## [Problem details]
Filter the entries for the word "computer". Copy each line that has it.

━━━ Supplied entries

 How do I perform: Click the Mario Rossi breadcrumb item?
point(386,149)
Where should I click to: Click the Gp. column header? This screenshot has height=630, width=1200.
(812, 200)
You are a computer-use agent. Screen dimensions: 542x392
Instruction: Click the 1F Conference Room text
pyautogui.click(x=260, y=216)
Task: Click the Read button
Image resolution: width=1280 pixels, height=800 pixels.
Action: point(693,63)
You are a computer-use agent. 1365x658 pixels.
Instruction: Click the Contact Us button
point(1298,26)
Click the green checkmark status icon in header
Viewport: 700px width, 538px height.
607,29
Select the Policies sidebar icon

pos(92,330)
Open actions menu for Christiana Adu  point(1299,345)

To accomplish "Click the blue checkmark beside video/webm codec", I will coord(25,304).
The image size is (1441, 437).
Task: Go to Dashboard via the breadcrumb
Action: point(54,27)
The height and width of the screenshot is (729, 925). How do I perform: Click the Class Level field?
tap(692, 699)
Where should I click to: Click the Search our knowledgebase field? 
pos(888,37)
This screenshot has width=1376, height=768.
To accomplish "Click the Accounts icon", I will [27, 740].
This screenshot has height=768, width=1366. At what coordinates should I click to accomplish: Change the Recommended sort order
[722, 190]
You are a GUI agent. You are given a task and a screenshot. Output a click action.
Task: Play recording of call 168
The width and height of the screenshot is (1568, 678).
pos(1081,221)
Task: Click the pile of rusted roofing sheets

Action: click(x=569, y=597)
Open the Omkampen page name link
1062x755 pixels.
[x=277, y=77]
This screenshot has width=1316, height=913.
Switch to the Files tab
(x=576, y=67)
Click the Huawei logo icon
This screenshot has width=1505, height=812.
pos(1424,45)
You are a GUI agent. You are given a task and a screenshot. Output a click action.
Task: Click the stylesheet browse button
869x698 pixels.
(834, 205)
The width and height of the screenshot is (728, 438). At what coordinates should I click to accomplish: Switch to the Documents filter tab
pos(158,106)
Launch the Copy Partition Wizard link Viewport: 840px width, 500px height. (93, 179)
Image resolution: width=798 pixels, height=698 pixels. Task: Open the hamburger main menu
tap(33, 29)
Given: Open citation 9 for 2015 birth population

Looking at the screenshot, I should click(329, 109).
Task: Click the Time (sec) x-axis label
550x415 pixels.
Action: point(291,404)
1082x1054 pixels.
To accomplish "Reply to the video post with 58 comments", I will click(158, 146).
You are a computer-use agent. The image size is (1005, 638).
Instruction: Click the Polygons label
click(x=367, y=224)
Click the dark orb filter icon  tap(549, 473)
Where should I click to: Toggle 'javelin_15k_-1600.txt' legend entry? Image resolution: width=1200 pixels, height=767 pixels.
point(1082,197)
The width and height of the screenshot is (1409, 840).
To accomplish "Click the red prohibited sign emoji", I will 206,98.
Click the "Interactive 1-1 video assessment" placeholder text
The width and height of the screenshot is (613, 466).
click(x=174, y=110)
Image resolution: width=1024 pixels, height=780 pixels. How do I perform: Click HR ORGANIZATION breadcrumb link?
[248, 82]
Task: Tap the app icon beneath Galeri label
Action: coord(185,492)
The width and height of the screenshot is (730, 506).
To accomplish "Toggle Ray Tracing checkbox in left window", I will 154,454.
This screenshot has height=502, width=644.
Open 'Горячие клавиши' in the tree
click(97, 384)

━━━━━━

## [Reply to the task]
You are a computer-use agent. Screen dimensions: 542x392
You are a computer-use agent. 1365x658 pixels.
You are a computer-use agent. The image size is (1005, 638).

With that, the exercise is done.